Indonesia masih berjuang melawan malaria, penyakit yang terus menjadi ancaman terutama di wilayah timur seperti Papua, Papua Barat, Maluku, dan Nusa Tenggara Timur. Data Kementerian Kesehatan menunjukkan bahwa Papua sendiri menyumbang sekitar 88% dari total kasus malaria di Indonesia pada tahun 2024. Kondisi ini mendorong pencarian solusi inovatif untuk meningkatkan akurasi dan kecepatan diagnosis.
Badan Riset dan Inovasi Nasional (BRIN) menawarkan harapan baru dalam perang melawan malaria melalui pemanfaatan teknologi kecerdasan buatan (AI). Penelitian BRIN menunjukkan AI dapat meningkatkan sensitivitas dan akurasi sistem diagnosis, mempercepat penanganan, dan menyelamatkan lebih banyak nyawa.
Diagnosis Malaria yang Lebih Akurat dengan Kecerdasan Buatan
Salah satu kendala utama penanganan malaria di Indonesia adalah keterbatasan fasilitas diagnosis cepat dan akurat di Puskesmas, fasilitas kesehatan tingkat pertama yang paling dekat dengan masyarakat. Metode diagnosis yang umum digunakan saat ini adalah pemeriksaan mikroskopis dan Rapid Diagnostic Test (RDT).
Puji Budi Setia Asih, Peneliti Ahli Utama Pusat Riset Biologi Molekuler Eijkman BRIN, menjelaskan bahwa pendekatan mikroskopis berbasis AI dapat meningkatkan sensitivitas dan akurasi diagnosis. Sistem AI yang dikembangkan BRIN dilatih menggunakan data dari berbagai wilayah di Indonesia, sehingga mampu mengenali berbagai spesies parasit malaria.
Sistem diagnosis yang akurat sangat krusial untuk menentukan pengobatan yang tepat dan menentukan tingkat keparahan penyakit. Diagnosis dini dan pengobatan cepat (early diagnosis and prompt treatment) sangat penting untuk menekan angka kematian akibat malaria.

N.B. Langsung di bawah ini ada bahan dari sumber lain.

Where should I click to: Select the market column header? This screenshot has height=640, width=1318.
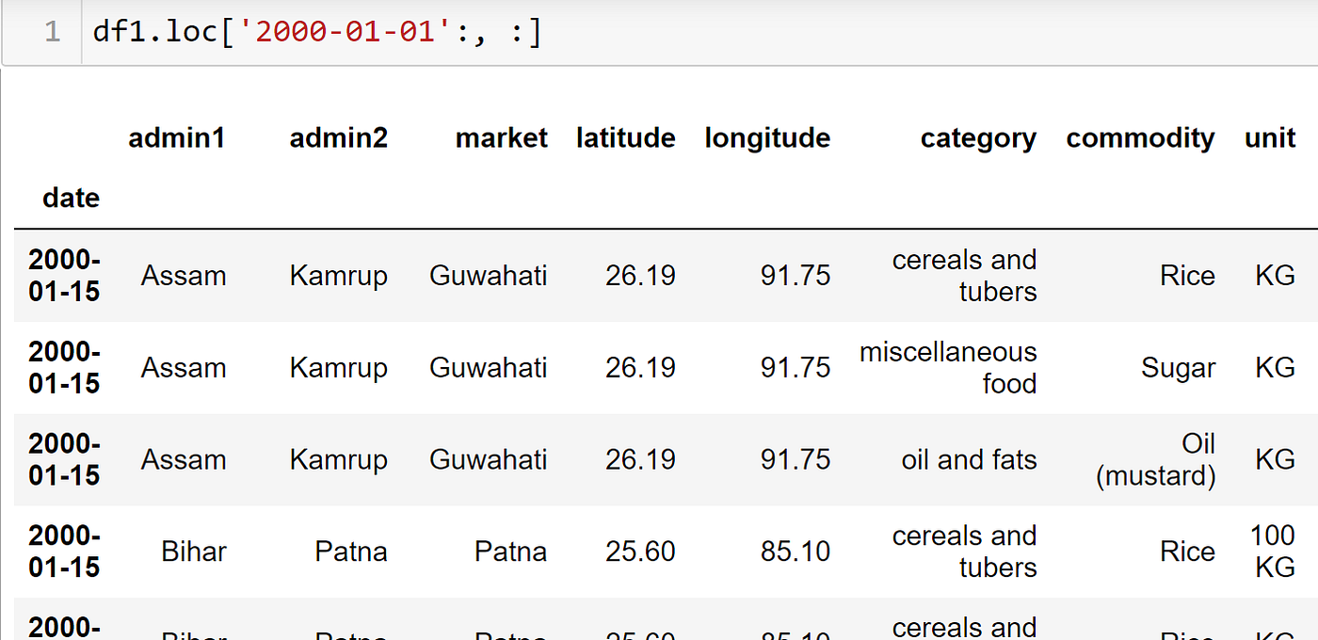point(501,138)
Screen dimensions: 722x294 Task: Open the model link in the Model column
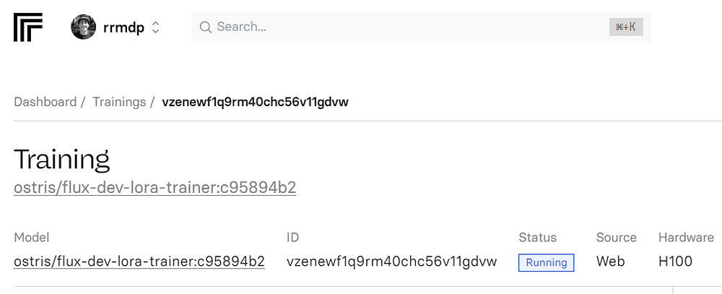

Tantangan dan Kolaborasi dalam Pengembangan AI untuk Deteksi Malaria
Pengembangan sistem AI untuk deteksi malaria ini merupakan kolaborasi antara Pusat Riset Biologi Molekuler Eijkman BRIN dan Pusat Riset Riset Kecerdasan Artifisial dan Keamanan Siber (PRKAKS) BRIN. Sistem ini berbasis algoritma Plasmodium.
Tantangan utama dalam pengembangan ini adalah belum adanya standardisasi pewarnaan yang tepat untuk gambar mikroskopis yang akan dianalisis oleh AI. Tim peneliti BRIN terus berupaya mengatasi kendala ini.
BRIN juga berharap AI dapat diintegrasikan dengan teknologi lain, seperti drone, untuk membantu menemukan tempat perindukan nyamuk Anopheles. Hal ini akan mempercepat upaya pengendalian vektor penyakit.
Implementasi AI untuk Pengendalian Vektor dan Akselerasi Eliminasi Malaria
Selain untuk diagnosis, AI juga diharapkan dapat membantu mengidentifikasi morfologi nyamuk Anopheles, menentukan apakah nyamuk tersebut merupakan vektor malaria atau bukan. Identifikasi ini akan mempercepat proses pemeriksaan di laboratorium.
Riset malaria di BRIN bertujuan untuk membantu percepatan eliminasi malaria di Indonesia sesuai target Kementerian Kesehatan tahun 2030. Kerjasama dilakukan baik secara internal antar Pusat Riset BRIN, maupun dengan universitas dalam dan luar negeri, WHO, UNICEF, dan Kementerian Kesehatan.
Anto Satriyo Nugroho, Kepala PRKAKS BRIN, menjelaskan sistem diagnosis AI dirancang untuk secara otomatis menentukan status infeksi malaria pasien melalui analisis mikrophotograph sediaan darah. Sistem ini memanfaatkan ekstraksi fitur morfo-geometris untuk mengidentifikasi karakteristik sel darah yang terinfeksi.
Meskipun ada tantangan seperti perubahan morfologi parasit malaria selama siklus hidup nyamuk, BRIN optimis penelitian dan pengembangan AI yang berkelanjutan akan menghasilkan alat diagnosis yang berkontribusi signifikan dalam upaya pemberantasan malaria di Indonesia.
Dengan teknologi AI, Indonesia semakin dekat dengan mimpi eliminasi malaria. Kolaborasi antar lembaga dan inovasi teknologi akan menjadi kunci keberhasilan dalam memerangi penyakit ini dan meningkatkan kesehatan masyarakat Indonesia.